*WHAT YOU SHOULD DO:* What is the number of lines in the following data that contain "agent"? Answer with the number alone.

*DATA PROVIDED:*
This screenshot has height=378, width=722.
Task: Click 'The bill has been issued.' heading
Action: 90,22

* * *

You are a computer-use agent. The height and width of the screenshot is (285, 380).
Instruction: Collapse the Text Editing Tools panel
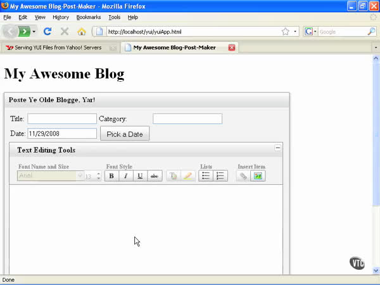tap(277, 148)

--

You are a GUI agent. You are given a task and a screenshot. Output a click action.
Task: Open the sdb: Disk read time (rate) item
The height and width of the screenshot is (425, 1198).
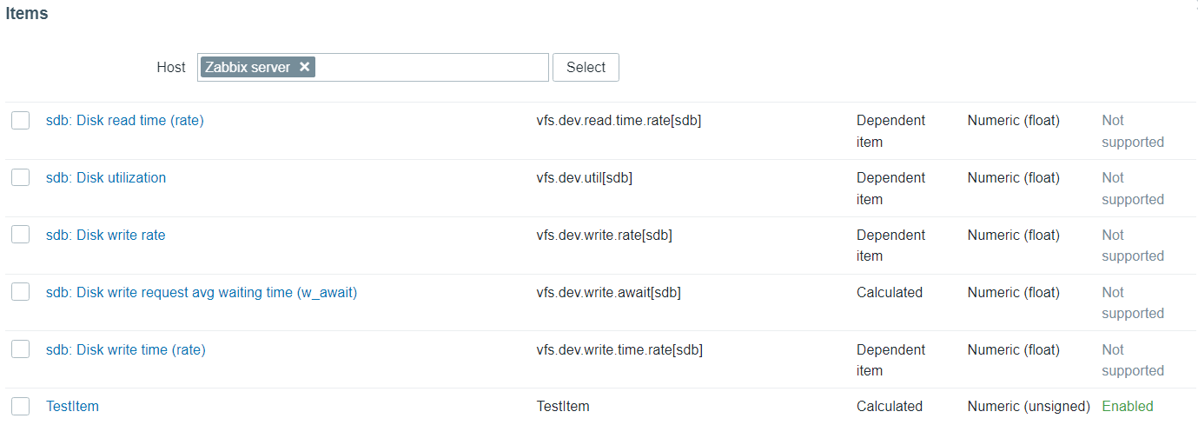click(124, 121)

*RESPONSE:* 2